## What you should do
Copy out the lines of the entries below without any changes, starting with the line that contains "Open the Refresh rate Auto dropdown" and ending with the line that contains "pos(399,343)", including both of those lines.
--- START OF Input ---
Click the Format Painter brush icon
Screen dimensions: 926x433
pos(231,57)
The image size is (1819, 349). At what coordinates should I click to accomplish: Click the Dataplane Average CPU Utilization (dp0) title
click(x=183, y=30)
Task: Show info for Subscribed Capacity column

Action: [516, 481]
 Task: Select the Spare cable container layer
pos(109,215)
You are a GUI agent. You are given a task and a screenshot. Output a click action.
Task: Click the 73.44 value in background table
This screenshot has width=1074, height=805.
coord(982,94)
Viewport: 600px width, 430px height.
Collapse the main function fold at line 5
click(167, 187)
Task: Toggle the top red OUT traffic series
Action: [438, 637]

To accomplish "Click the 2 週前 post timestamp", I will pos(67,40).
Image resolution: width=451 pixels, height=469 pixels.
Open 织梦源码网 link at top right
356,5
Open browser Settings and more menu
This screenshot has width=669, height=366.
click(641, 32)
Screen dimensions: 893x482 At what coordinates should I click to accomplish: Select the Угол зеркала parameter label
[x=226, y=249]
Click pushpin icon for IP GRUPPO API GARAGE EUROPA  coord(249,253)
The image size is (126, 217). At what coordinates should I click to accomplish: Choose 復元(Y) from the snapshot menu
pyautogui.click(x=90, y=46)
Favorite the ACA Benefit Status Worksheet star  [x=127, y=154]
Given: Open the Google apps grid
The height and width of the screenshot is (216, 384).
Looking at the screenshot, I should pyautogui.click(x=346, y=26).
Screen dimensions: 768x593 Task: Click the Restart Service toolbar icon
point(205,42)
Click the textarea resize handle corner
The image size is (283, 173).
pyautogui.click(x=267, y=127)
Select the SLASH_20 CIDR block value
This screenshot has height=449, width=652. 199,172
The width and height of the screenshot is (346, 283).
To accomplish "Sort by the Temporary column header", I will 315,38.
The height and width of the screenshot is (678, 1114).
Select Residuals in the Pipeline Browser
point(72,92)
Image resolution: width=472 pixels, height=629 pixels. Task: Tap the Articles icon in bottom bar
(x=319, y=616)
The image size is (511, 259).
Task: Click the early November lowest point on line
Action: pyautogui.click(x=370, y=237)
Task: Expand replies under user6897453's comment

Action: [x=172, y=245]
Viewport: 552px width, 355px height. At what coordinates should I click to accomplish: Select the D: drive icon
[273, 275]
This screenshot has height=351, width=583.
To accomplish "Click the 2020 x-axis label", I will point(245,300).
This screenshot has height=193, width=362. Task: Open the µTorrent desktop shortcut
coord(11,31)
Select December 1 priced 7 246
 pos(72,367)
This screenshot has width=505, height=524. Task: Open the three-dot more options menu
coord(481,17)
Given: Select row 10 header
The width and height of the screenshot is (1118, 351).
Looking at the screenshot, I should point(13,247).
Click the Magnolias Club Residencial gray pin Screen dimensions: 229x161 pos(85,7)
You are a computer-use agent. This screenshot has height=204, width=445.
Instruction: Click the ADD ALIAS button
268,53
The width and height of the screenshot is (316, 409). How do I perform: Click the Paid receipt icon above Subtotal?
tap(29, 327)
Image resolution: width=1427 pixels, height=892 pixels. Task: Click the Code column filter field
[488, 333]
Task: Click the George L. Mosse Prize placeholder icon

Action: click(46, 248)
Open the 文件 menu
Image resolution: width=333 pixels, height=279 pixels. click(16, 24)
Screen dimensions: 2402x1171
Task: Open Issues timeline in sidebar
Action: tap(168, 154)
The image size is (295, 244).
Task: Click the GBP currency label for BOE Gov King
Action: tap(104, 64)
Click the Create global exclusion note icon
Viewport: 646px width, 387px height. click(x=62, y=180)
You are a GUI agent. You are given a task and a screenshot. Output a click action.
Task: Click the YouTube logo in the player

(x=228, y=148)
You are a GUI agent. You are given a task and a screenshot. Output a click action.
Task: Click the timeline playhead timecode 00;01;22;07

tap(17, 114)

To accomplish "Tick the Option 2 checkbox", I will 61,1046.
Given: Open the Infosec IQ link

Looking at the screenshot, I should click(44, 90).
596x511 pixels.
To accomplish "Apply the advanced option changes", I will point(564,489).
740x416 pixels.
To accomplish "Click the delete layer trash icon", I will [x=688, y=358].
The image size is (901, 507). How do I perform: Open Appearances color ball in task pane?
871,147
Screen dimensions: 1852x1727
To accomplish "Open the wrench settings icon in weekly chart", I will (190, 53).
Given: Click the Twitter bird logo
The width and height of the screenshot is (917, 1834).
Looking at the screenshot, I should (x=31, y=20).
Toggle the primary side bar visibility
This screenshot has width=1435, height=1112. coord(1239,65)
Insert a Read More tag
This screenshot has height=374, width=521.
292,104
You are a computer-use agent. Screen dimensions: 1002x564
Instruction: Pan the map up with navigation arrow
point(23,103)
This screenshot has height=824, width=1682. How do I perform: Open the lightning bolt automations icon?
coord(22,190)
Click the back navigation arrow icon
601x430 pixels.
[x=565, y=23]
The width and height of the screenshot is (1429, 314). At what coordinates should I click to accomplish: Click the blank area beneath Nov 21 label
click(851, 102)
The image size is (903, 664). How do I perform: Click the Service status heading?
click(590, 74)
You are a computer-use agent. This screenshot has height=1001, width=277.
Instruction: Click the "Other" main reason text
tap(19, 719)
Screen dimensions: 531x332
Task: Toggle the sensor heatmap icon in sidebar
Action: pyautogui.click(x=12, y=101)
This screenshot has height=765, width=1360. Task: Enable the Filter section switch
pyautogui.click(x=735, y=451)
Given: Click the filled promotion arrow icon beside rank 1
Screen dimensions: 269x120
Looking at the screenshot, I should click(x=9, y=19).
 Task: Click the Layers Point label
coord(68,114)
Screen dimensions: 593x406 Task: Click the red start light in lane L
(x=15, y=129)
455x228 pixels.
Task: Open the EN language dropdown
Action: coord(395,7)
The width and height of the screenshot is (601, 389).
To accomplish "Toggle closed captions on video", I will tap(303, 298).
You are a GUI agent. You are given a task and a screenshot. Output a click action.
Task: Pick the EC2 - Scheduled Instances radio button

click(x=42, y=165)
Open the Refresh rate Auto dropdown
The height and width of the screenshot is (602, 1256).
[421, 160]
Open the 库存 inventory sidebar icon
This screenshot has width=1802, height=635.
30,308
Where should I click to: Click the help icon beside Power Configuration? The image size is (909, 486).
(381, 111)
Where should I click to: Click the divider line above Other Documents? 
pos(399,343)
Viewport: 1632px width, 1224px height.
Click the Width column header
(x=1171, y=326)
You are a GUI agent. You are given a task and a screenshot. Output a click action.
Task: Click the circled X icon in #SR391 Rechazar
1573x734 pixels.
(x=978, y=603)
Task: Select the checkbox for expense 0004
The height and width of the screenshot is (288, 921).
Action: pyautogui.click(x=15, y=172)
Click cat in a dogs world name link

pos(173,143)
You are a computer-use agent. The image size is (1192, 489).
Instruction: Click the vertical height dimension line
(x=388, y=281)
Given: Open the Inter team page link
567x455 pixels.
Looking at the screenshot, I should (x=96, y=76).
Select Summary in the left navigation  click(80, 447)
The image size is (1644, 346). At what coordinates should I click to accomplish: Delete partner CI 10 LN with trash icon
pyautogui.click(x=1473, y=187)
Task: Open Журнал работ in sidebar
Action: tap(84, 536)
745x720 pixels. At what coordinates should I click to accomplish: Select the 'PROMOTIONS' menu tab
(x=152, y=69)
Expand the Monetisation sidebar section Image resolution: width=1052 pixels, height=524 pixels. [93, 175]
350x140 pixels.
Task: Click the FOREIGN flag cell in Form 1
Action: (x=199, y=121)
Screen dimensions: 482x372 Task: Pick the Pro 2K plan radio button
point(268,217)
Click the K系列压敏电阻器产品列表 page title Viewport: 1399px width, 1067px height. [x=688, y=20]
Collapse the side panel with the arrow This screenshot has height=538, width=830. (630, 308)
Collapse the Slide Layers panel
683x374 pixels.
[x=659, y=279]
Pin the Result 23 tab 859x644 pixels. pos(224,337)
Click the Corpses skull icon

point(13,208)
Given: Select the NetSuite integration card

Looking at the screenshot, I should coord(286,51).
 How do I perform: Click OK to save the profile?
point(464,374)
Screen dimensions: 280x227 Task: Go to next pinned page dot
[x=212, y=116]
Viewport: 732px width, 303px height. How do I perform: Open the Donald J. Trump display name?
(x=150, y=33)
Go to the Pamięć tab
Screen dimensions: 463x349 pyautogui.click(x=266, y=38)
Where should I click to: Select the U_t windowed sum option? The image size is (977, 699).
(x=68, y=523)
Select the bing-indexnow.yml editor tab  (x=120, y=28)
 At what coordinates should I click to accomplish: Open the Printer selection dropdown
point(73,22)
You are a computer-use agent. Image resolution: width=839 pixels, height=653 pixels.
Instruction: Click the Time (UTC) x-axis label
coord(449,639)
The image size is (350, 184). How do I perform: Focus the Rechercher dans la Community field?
--- END OF Input ---
## Correct output
Open the Refresh rate Auto dropdown
The height and width of the screenshot is (602, 1256).
[421, 160]
Open the 库存 inventory sidebar icon
This screenshot has width=1802, height=635.
30,308
Where should I click to: Click the help icon beside Power Configuration? The image size is (909, 486).
(381, 111)
Where should I click to: Click the divider line above Other Documents? 
pos(399,343)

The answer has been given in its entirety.